The required K_L a is backed out from a material balance on dissolved oxygen (species A) within the well-mixed liquid phase of the fermenter. Recall equation (31-2)
\dot{V}_o\left(c_{A o}-c_A\right)+K_L a \cdot V\left(c_A^*-c_A\right)+R_A \cdot V=0 (31-2)
Inserting R_A=-q_o c_X and solving for the required K_L a yields
K_L a=\frac{q_o \cdot c_X-\frac{\dot{V}_o}{V}\left(c_{A o}-c_A\right)}{c_A^*-c_A} (31-4)
The saturation concentration of dissolved oxygen is determined by Henry’s law
c_A^*=\frac{p_A}{H}=\frac{0.21 \mathrm{~atm}}{0.826 \frac{\mathrm{atm} \cdot \mathrm{m}^3}{\mathrm{~mol}}}=0.254 \frac{\mathrm{mol} \mathrm{O}_2}{\mathrm{~m}^3}The partial pressure of oxygen \left(p_A\right) is presumed constant, as the rate of \mathrm{O}_2 transferred to the sparingly soluble liquid is very small in comparison to the molar flow rate of \mathrm{O}_2 in the aeration gas.

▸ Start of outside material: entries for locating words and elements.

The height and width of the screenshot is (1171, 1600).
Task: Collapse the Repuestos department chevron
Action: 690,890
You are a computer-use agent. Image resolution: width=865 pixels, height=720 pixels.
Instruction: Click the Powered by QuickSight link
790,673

Finally
K_L a=\frac{\left(20 \frac{\mathrm{mol} \mathrm{O}_2}{\mathrm{~kg} \text { cells } \cdot \mathrm{h}} \cdot 5 \frac{\mathrm{kg} \text { cells }}{\mathrm{m}^3}-\frac{1.8 \mathrm{~m}^3 / \mathrm{h}}{3.0 \mathrm{~m}^3}(0.01-0.05) \frac{\mathrm{mol} \mathrm{O}_2}{\mathrm{~m}^3}\right) \cdot \frac{1 \mathrm{~h}}{3600 \mathrm{~s}}}{(0.254-0.05) \frac{\mathrm{mol} \mathrm{O}_2}{\mathrm{~m}^3}}=0.136 \mathrm{~s}^{-1}In the limiting case of c_A=0 \text { and } c_{A o}=0, the minimum K_L a for \mathrm{O}_2 transfer is defined as
\left(K_L a\right)_{\min }=\frac{q_o \cdot c_X}{c_A^*}=\frac{\left(\frac{\mathrm{mol} \mathrm{O}_2}{\mathrm{~kg} \mathrm{cells} \cdot \mathrm{h}} \cdot 5 \frac{\mathrm{kg} \mathrm{cells}}{\mathrm{m}^3}\right) \frac{1 \mathrm{~h}}{3600 \mathrm{~s}}}{0.254 \frac{\mathrm{mol} \mathrm{O}_2}{\mathrm{~m}^3}}=0.109 \mathrm{~s}^{-1}From the above equation, it is evident that the biological oxygen consumption most strongly determines the required K_L a.

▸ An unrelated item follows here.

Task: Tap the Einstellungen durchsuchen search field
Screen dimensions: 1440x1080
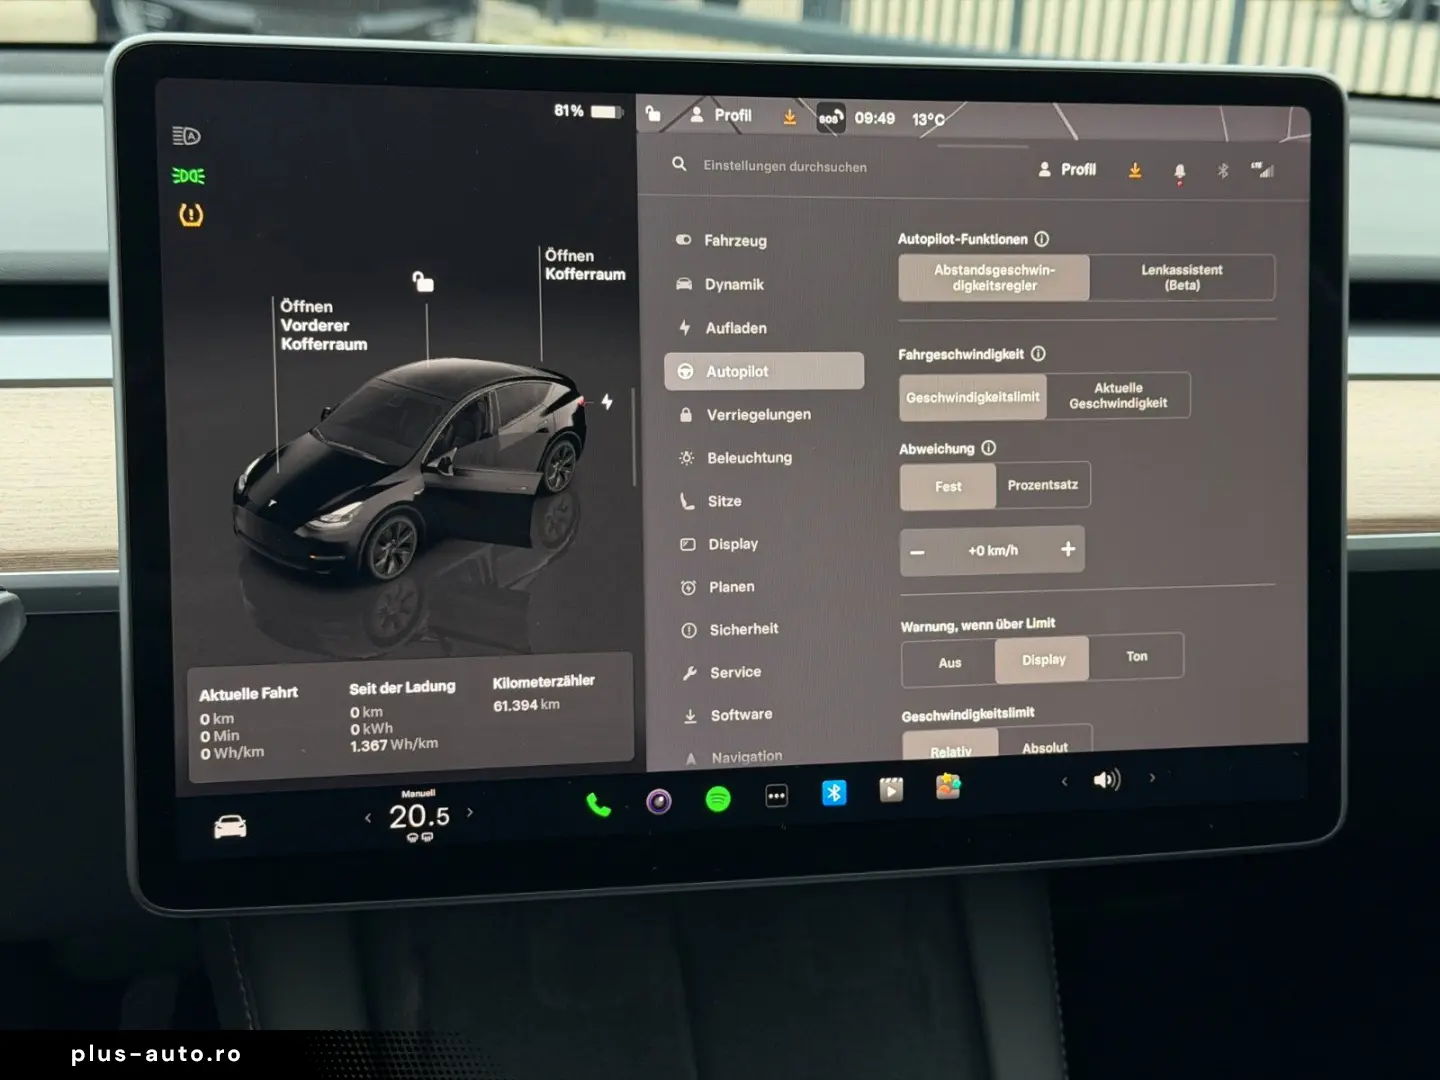Action: click(784, 166)
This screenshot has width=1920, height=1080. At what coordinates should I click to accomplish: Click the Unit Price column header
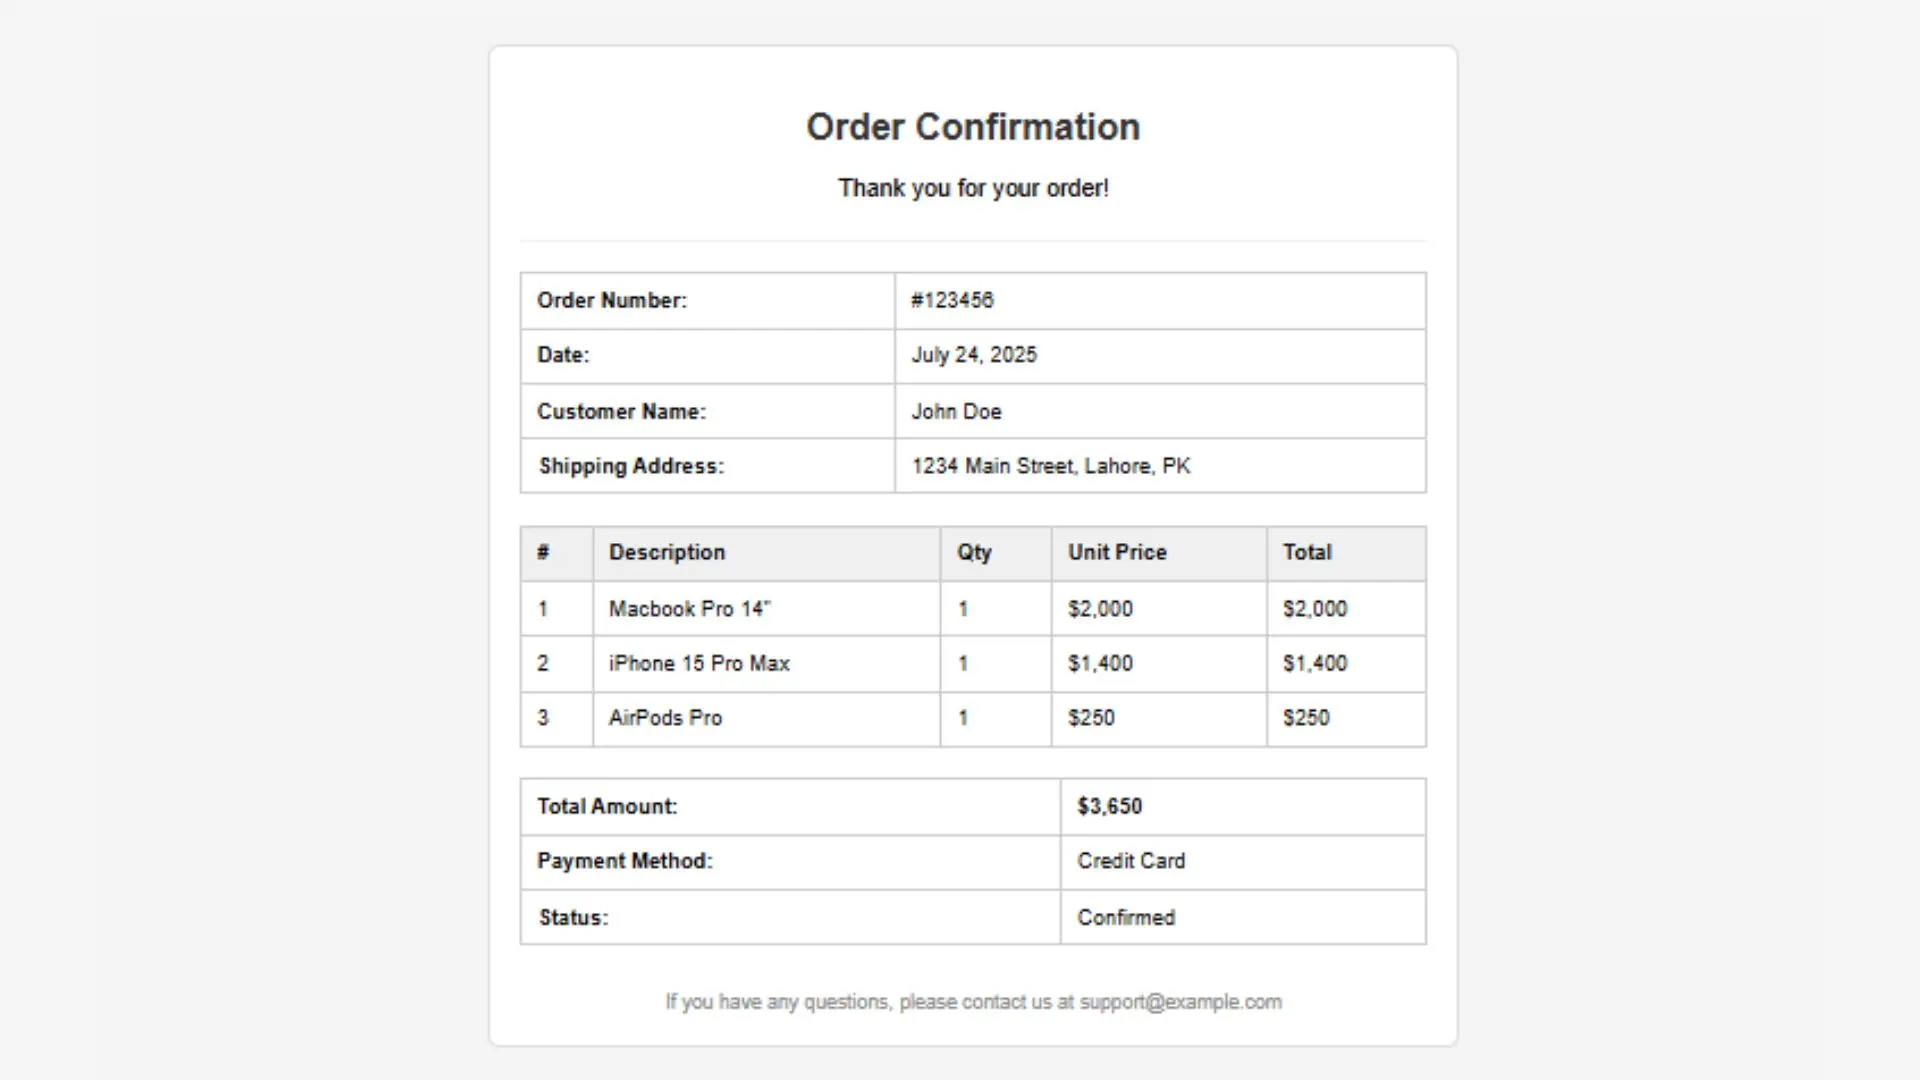(x=1117, y=552)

The power input to the aerated tank is backed out from the correlation
\left(k_L a\right)_{\mathrm{O}_2}=2 \times 10^{-3}\left(\frac{P_g}{V}\right)^{0.7}\left(u_{g s}\right)^{0.2} (30-29)
where K_L a has units of \mathrm{s}^{-1}, P_g / V has units of W/m³, and u_{g s} has units of m/s. The superficial velocity of the gas through the empty tank is
u_{g s}=\frac{4 Q_g}{\pi d_T^2}=\frac{(4)\left(1 \frac{\mathrm{m}^3}{\mathrm{~min}} \cdot \frac{1 \mathrm{~min}}{60 \mathrm{~s}}\right)}{\pi(1.5 \mathrm{~m})^2}=0.0094 \frac{\mathrm{m}}{\mathrm{s}}If the gas is sparingly soluble in the liquid, the interphase mass-transfer process is liquid-phase controlling so that K_L a \cong k_L a. Therefore
0.136=2 \times 10^{-3}\left(\frac{P_g}{V}\right)^{0.7}(0.0094)^{0.2}or
\frac{P_g}{V}=1572 \frac{\mathrm{W}}{\mathrm{m}^3}The total required power input (P g) for the 3 m³ aerated fermenter is 4716 W.